# Exercise goal
Lines below that hold the word "agent" must be copied in full.

※ ※ ※

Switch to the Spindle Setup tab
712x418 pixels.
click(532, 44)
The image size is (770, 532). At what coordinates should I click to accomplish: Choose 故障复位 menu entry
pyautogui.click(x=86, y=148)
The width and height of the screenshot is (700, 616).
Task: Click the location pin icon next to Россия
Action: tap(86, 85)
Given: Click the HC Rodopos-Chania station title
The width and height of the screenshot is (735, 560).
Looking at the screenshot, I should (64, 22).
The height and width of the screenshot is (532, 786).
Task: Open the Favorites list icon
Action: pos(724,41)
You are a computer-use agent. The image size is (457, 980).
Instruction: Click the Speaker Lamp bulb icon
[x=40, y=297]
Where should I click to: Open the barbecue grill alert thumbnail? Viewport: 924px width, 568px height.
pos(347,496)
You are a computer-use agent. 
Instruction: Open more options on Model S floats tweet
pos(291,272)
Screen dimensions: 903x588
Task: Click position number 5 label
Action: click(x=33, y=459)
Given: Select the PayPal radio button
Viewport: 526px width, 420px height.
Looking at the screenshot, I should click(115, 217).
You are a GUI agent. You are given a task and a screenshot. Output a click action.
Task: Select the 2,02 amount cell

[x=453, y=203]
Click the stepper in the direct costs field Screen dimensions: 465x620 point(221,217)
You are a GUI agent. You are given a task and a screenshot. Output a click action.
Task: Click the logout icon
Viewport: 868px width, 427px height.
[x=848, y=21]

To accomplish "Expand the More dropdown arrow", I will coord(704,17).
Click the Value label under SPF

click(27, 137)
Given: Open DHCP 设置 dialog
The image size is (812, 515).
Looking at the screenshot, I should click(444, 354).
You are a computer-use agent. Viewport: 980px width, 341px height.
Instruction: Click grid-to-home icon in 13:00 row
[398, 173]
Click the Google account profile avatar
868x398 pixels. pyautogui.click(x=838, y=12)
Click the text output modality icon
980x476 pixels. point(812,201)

※ ※ ※

# Task result
You are a computer-use agent. The image size is (457, 980).
You are a computer-use agent. 
You are a GUI agent. You are given a task and a screenshot. Output a click action.
You are a GUI agent. You are given a task and a screenshot. Output a click action.
You are a computer-use agent. Viewport: 980px width, 341px height.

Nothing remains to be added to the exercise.